Why to scale the values ? When you want to see the shape or pattern of the sample, or if you want to compare or match different samples with different scales, you have to normalize data, to make it suitable for the pattern matching.
And now, we do have a an array or vector of values, derived from original Observation Horizon, but smoothed and normalized. At this point we also do have a Perceptron, trained to recognize a pattern categories. Everything is ready to produce Telemetry Pattern Matrix.
Telemetry Pattern Matrix is a 2-dimensional matrix, where in the x-axis or the column, we arrange sources. In the y-axis, or the row, we store telemetry type. And data element of Telemetry Pattern Matrix is a tuple, where each element indicates proximity of the telemetry sample to a category with the same index in the tuple, as in Perceptron training data.
Telemetry Pattern Matrix produced from Telemetry Observation Matrix by means of feeding the telemetry data sample from each Observability Horizon vector to a trained Perceptron. The outcome, the tuple with proximity information to the known patterns, will be stored in each "cell", defined by the source and telemetry type.

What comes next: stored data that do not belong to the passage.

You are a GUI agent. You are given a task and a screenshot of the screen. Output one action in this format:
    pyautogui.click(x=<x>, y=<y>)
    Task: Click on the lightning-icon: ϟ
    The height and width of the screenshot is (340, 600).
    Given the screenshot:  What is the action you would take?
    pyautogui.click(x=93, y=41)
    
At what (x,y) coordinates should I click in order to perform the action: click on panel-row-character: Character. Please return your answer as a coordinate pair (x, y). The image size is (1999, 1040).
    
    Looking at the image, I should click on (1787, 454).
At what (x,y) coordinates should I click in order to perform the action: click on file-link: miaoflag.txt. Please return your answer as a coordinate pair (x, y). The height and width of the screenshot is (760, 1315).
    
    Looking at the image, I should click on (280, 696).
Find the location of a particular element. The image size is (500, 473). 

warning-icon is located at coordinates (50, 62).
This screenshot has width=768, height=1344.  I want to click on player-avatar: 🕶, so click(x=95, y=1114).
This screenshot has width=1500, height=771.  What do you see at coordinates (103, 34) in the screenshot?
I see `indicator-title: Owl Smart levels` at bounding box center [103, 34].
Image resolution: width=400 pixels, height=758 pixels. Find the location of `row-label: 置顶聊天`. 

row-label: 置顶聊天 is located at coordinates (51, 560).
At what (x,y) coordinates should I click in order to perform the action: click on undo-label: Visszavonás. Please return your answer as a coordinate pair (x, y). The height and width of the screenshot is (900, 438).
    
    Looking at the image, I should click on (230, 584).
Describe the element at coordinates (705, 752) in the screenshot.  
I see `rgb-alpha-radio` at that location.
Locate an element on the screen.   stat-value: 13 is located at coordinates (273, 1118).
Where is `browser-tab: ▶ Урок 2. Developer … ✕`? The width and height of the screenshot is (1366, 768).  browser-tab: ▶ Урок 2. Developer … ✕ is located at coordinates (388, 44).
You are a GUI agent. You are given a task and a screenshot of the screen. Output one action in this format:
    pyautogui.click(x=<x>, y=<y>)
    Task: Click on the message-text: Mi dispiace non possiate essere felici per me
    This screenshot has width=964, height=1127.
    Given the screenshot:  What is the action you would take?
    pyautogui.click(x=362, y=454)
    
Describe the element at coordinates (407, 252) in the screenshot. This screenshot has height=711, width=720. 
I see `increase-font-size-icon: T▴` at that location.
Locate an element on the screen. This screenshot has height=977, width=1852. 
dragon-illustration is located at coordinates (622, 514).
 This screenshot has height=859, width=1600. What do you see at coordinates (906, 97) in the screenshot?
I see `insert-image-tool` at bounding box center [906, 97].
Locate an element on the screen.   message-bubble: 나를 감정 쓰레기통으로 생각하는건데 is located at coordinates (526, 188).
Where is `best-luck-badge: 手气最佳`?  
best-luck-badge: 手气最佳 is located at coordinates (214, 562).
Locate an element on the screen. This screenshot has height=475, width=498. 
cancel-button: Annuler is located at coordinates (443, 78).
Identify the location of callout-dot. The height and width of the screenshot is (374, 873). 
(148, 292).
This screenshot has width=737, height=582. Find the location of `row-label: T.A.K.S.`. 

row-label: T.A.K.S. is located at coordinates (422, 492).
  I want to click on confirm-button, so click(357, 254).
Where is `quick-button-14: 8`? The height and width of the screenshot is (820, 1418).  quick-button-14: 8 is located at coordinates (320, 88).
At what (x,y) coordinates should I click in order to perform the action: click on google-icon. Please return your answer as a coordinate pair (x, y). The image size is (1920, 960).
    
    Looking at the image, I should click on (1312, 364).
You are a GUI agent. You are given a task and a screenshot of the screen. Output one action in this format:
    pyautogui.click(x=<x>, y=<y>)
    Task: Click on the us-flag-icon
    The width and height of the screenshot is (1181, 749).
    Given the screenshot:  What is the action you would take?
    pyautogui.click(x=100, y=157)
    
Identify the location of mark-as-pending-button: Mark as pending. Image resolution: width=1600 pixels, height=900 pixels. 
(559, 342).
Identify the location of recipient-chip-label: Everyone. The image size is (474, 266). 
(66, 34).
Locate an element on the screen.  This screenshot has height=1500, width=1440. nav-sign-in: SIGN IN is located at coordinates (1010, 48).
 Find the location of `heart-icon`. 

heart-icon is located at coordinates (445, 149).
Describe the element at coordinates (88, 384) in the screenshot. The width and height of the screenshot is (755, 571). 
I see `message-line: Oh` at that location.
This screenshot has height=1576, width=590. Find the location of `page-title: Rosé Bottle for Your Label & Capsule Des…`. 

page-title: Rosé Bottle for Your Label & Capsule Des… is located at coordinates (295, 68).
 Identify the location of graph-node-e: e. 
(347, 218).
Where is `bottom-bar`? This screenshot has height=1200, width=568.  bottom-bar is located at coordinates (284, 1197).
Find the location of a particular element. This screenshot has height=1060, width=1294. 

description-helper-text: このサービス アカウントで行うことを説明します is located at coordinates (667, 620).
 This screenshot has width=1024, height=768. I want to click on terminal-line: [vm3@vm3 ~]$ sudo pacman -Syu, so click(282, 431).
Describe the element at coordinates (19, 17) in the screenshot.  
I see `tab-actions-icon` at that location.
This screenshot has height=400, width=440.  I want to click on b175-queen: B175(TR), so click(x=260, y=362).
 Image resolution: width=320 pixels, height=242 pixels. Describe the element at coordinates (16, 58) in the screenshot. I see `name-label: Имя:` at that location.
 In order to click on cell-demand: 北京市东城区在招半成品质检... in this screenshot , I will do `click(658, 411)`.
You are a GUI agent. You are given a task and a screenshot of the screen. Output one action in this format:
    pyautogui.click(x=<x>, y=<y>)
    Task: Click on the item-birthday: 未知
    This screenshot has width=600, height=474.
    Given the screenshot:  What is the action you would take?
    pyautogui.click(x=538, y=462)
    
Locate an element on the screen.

And we can use Telemetry Pattern Matrix to help us to establish causality in our system, as now, we do have a full behavioral data for the each telemetry item, based on chosen Observability Horizon. With help of the Telemetry Pattern Matrix, we can match different types of patterns against each other to see, which behavior happens at the same time.
And the next step is to match known telemetry behavior. We can mix and match programmatically different types of the telemetry behavior, while trying to match behaviors to the groups of telemetry sources and telemetry data. To help us with causality visualization, we can build different types of the heat maps using different patterns matches to detect if we do have a some clusters of behaviors, which happens at the same time.